Cependant à partir des années 1970 et surtout des années 1980, on entre dans
une nouvelle période. À l’initiative des États-Unis, un renforcement
extrêmement fort de tout ce qui tourne autour de la propriété intellectuelle
est engagé. Les élites états-uniennes sont alors extrêmement préoccupées. Le
pays traverse une période catastrophique sur le plan économique avec une
perte de compétitivité spectaculaire vis-à-vis des japonais mais aussi des
coréens et, dans une moindre mesure, des européens. L'économie états-unienne
est en train de perdre du terrain à la fois dans les hautes technologies
(supercalculateur, semi-conducteurs, micro-électronique, aéronautique...),
et dans les basses technologies face aux pays du Sud émergents. Les débats
entre élites aboutissent à l’idée qu’un moyen efficace de restaurer la
compétitivité de l'économie consiste à convertir l'avance états-unienne dans
le domaine de la recherche de base en avantage économique. Pour cela, la
conviction s’établit qu’il faut durcir les droits de propriété intellectuels
et en particulier dans les deux domaines centraux que sont le logiciel et le
vivant, car ils correspondent aux deux vagues technologiques émergentes,
celles sur lesquelles les États-Unis doivent garantir leur compétitivité
future. La manœuvre (du grand art !) a consisté non seulement à conforter et
durcir les droits existants, mais aussi et surtout à faire remonter les
droits de propriété intellectuelle vers l'amont – c'est-à-dire de
l'invention vers la découverte – de manière à pouvoir breveter les résultats
de recherche fondamentale, domaine dans lequel les États-Unis disposaient
(et disposent toujours) d’une véritable avance. On a ici affaire à une
stratégie très largement délibérée, qui apparaît clairement dans les
rapports publiés par le Sénat des États-Unis à l'époque. Il faut aussi
évoquer dans ce cadre la décision hautement politique de la Cour Suprême des
États-Unis (arrêt Chakrabarty) de 1980 qui rend le vivant et les gènes
brevetables alors que toutes les décisions précédentes prises par
l'organisme chargé d'attribuer ou non les brevets (l’USPTO, US Patent
Office), conformément au droit et à la tradition, avaient rejeté les
demandes de brevets portant sur ce type d’objet. Le mouvement a atteint de
telles extrémités que l’on a pu parler à son sujet de « second mouvement des
enclosures », après les enclosures des biens pastoraux et forestiers,
l’enclosure par la propriété intellectuelle exclusive des biens
intellectuels et immatériels.





*Contretemps - **Pourquoi considères-tu que l'idéologie propriétaire entre
aujourd'hui en crise ? En quoi cette idéologie est-elle en cause dans la
grande crise économique contemporaine ?*



Aujourd’hui l’échec de l’idéologie propriétaire est patent et spectaculaire.

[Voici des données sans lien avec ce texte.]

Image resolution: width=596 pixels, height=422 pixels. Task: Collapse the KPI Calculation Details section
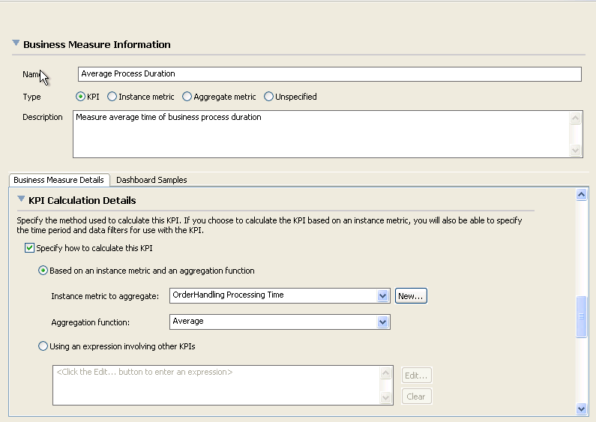click(x=21, y=200)
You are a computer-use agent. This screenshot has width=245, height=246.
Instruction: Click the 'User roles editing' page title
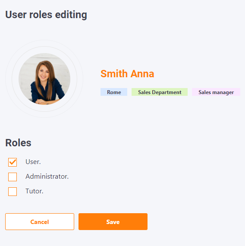(46, 15)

Cet échec s’exprime à plein notamment dans la crise financière qui a explosé
en 2007-2009 et qui se poursuit aujourd’hui avec la crise des dettes
souveraines. Ce qui est passionnant ici c’est que le point de départ et le
cœur de la crise actuelle (dite « des subprimes ») nous met au centre même
de l'idéologie propriétaire. Elle fournit une illustration parfaite de la
manière dont une idéologie se transforme en force matérielle, ici en une
force formidable de destruction.

Au cœur de cette crise il y a en effet la volonté de faire des américains
pauvres des « propriétaires » à toute force, en dépit du bon sens. Pour ce
faire on leur a fabriqué sur mesure des crédits dont on savait qu’ils ne
pourraient jamais les rembourser. L’essentiel était – en jouant sur
l’idéologie propriétaire – de les attirer dans la dette pour faire tourner
la machine à profits. Ensuite entre en scène l’idéologie de l’efficience des
marchés. Les banques n’ont pas gardé par devers elles les crédits
« pourris » consentis à des millions de personnes qu’elles savaient
insolvables. Elles les ont mis en petits paquets et les ont revendues, ce
qu’on appelle la « titrisation ». En titrisant les crédits, en les
marchéisant, on croyait diluer le risque pris et donc l’annuler. On a voulu
nier la dimension personnelle du contrat de prêt. La titrisation de ces
contrats (un fois émiettés et recomposés dans des actifs vendus sur le
marché) visait à transférer le risque sur les marchés financiers globaux.
Cette tentative de désencastrer du social la relation d'emprunt pour
l'inclure pleinement dans une relation de pur marché relève d'un
réductionnisme, typique de l’aveuglement de l’idéologie qui veut que les
marchés sont les supports de solutions efficientes. On n’a évidemment pas pu
supprimer l’insolvabilité. Et quand celle-ci est devenue patente, du fait de
la titrisation, la crise était partout dans le système financier, et l’a
fait exploser. La crise des subprimes révèle ainsi à la fois sa démesure et
les catastrophes à laquelle l’idéologie propriétaire – et son corollaire
celle de l’efficience des marchés – peuvent conduire.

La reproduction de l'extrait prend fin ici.